=== WHAT YOU HAVE TO DO ===
Within the records below, filter for lines carrying the word "agent" and copy them.
>>>
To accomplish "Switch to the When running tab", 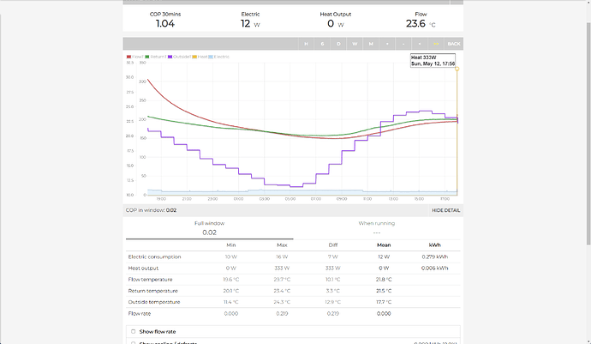I will [x=377, y=227].
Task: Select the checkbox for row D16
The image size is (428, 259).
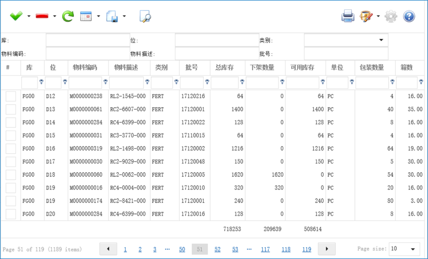Action: pyautogui.click(x=10, y=148)
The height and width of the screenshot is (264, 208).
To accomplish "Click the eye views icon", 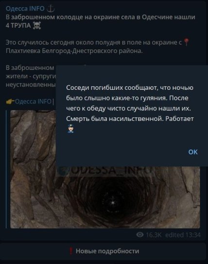I will pyautogui.click(x=140, y=234).
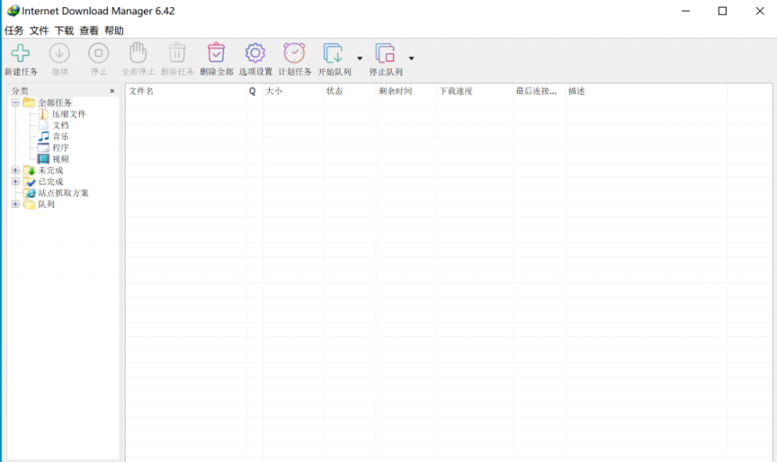Image resolution: width=777 pixels, height=462 pixels.
Task: Open 选项设置 gear icon
Action: click(255, 54)
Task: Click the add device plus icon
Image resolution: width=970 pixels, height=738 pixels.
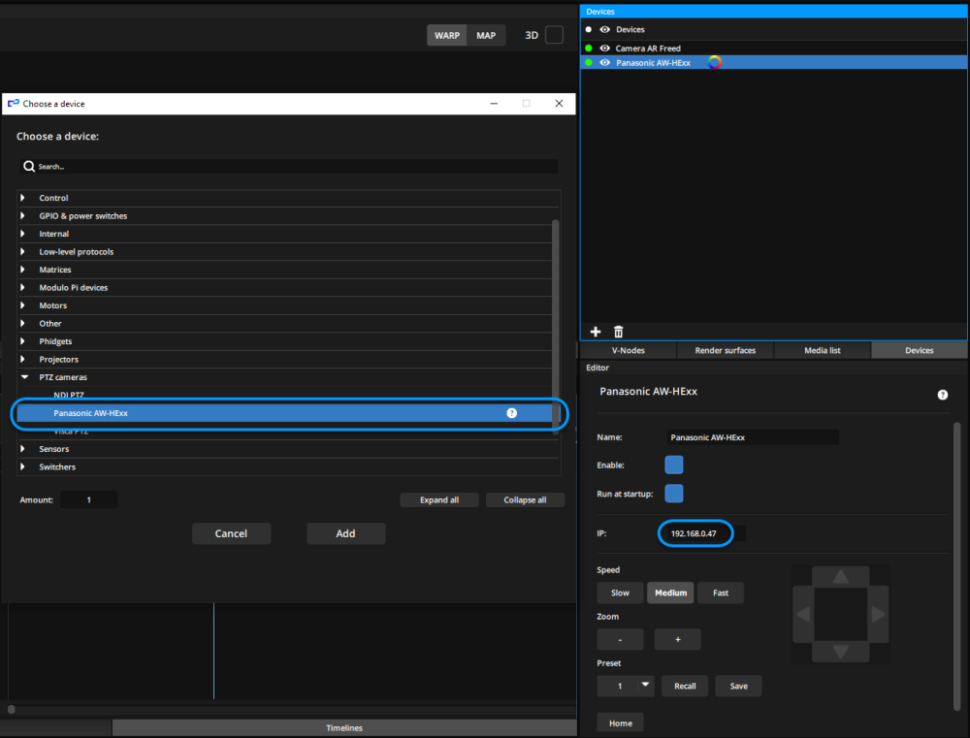Action: coord(596,331)
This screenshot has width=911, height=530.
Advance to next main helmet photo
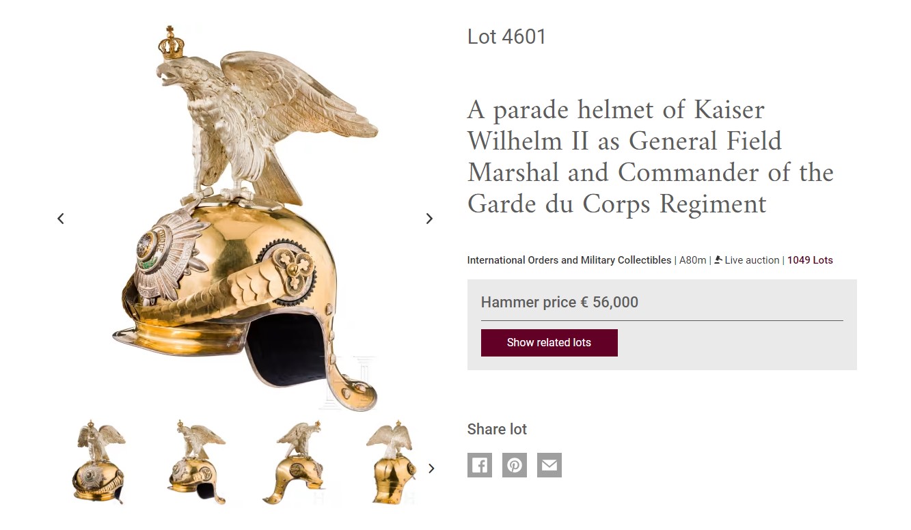(x=429, y=219)
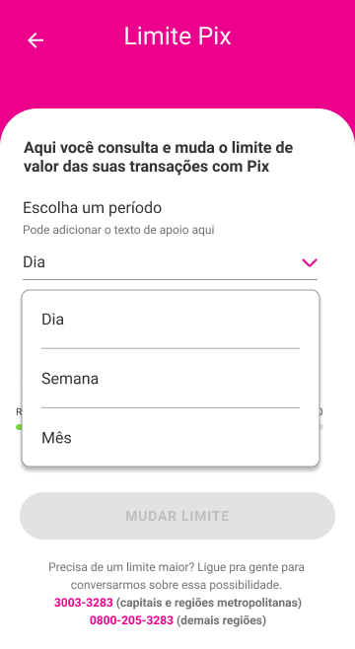355x649 pixels.
Task: Click the gray end of limit slider
Action: tap(321, 427)
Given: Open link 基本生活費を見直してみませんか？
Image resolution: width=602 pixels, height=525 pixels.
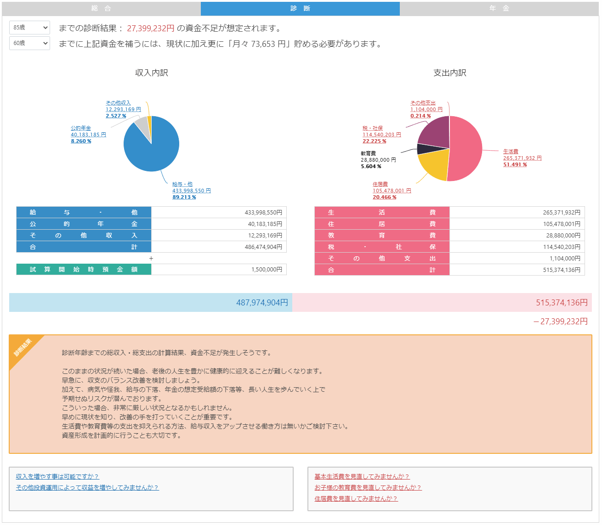Looking at the screenshot, I should click(362, 476).
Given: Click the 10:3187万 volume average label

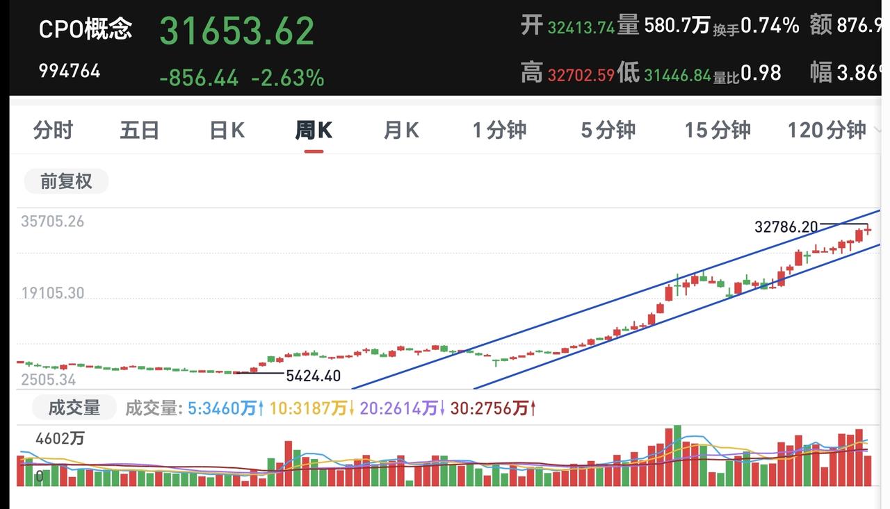Looking at the screenshot, I should pos(312,408).
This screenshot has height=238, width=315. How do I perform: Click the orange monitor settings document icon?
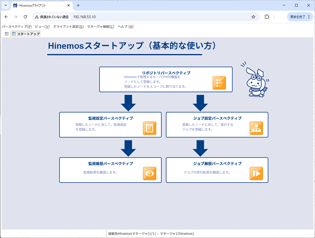tap(149, 128)
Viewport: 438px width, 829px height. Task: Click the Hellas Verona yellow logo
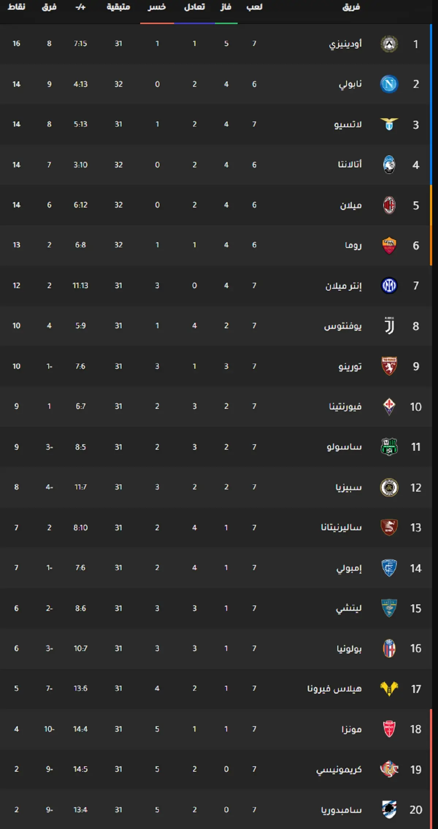coord(389,689)
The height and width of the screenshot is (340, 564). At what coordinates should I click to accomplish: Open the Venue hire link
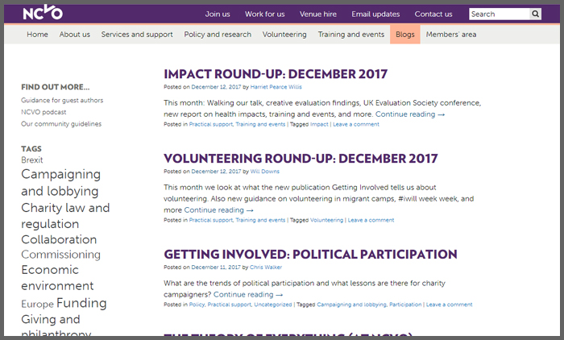click(x=318, y=14)
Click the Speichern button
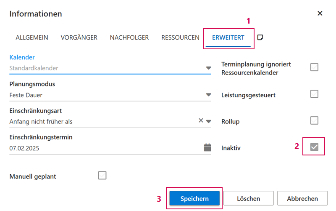336x211 pixels. click(x=194, y=198)
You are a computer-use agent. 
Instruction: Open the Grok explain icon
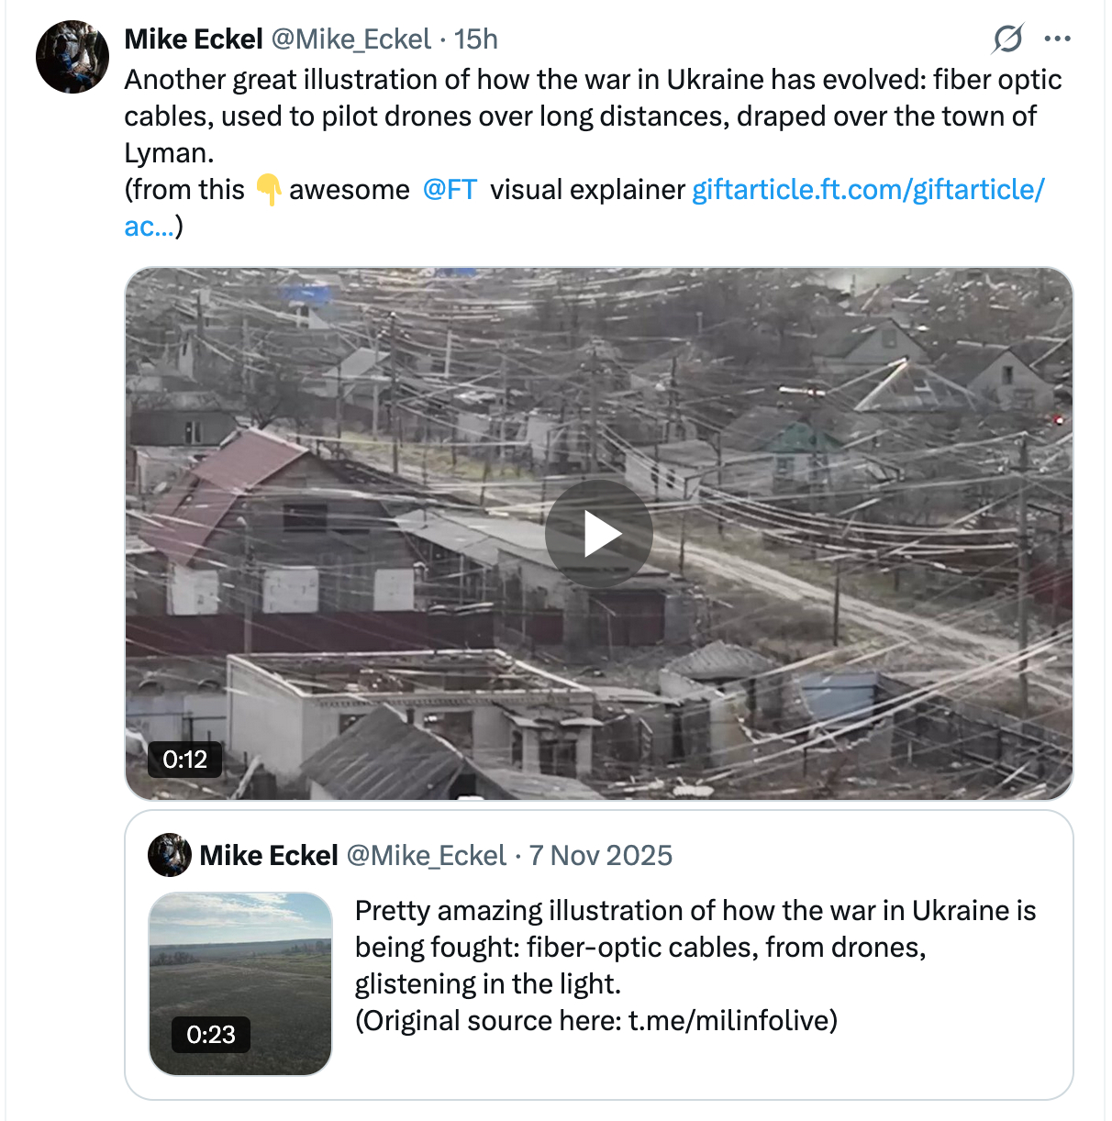[1007, 39]
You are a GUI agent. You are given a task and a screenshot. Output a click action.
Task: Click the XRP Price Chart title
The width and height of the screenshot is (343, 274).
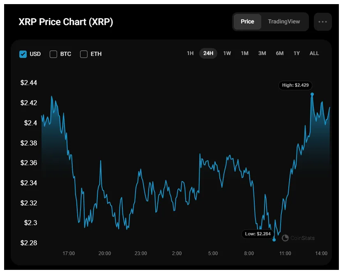click(67, 22)
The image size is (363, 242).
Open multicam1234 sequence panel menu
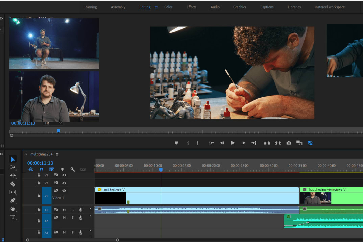click(57, 154)
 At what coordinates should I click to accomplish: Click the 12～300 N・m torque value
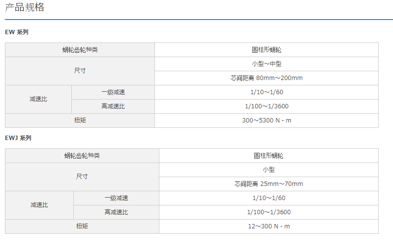tap(269, 226)
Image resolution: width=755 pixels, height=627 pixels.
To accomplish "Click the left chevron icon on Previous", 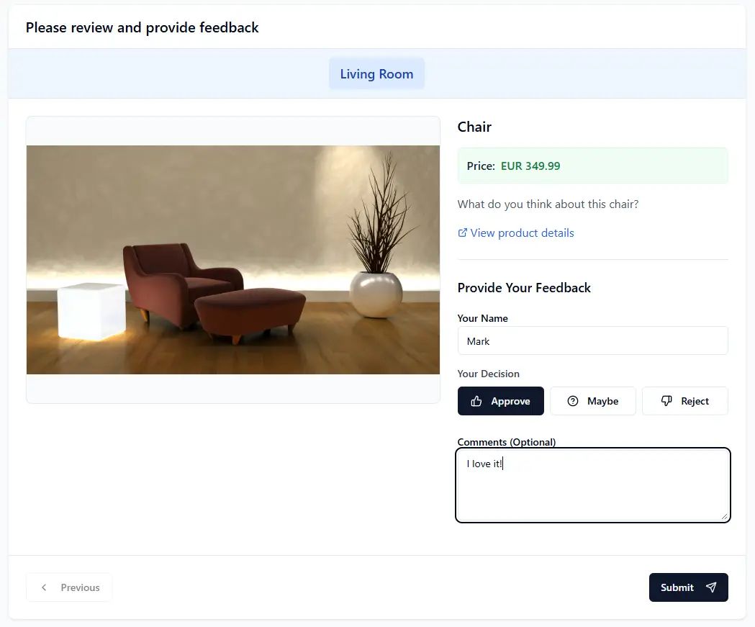I will pyautogui.click(x=44, y=587).
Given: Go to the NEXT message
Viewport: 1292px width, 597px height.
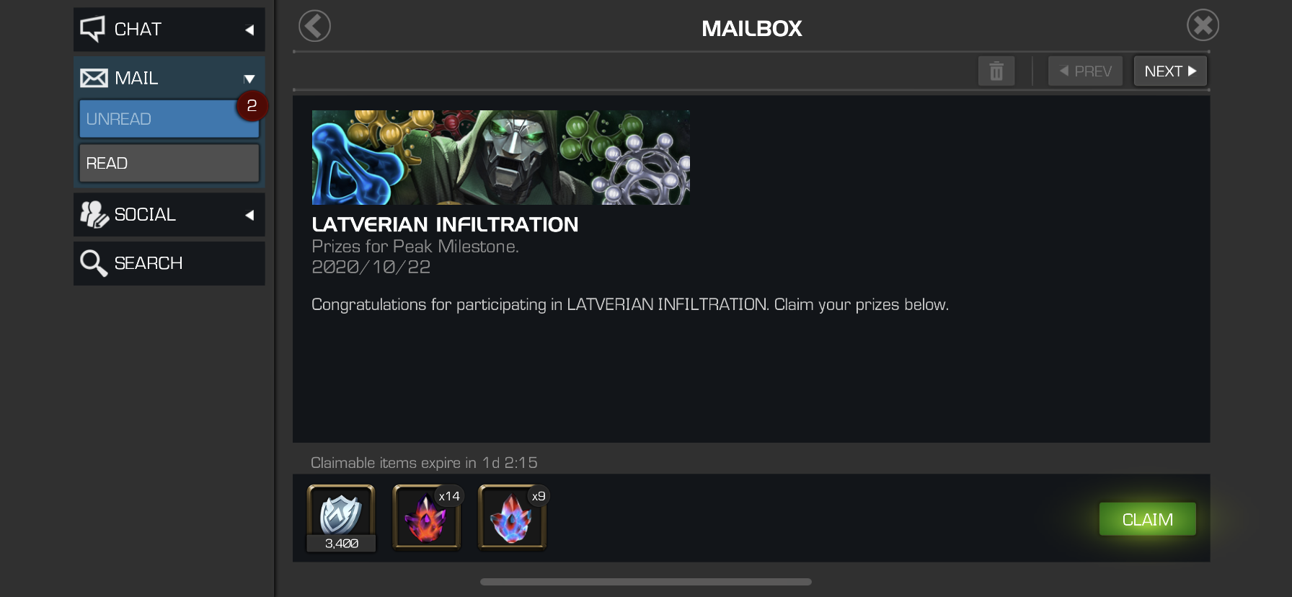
<<<
=== RESULT ===
You are a computer-use agent. 
You are a GUI agent. You are given a task and a screenshot. Output a click action.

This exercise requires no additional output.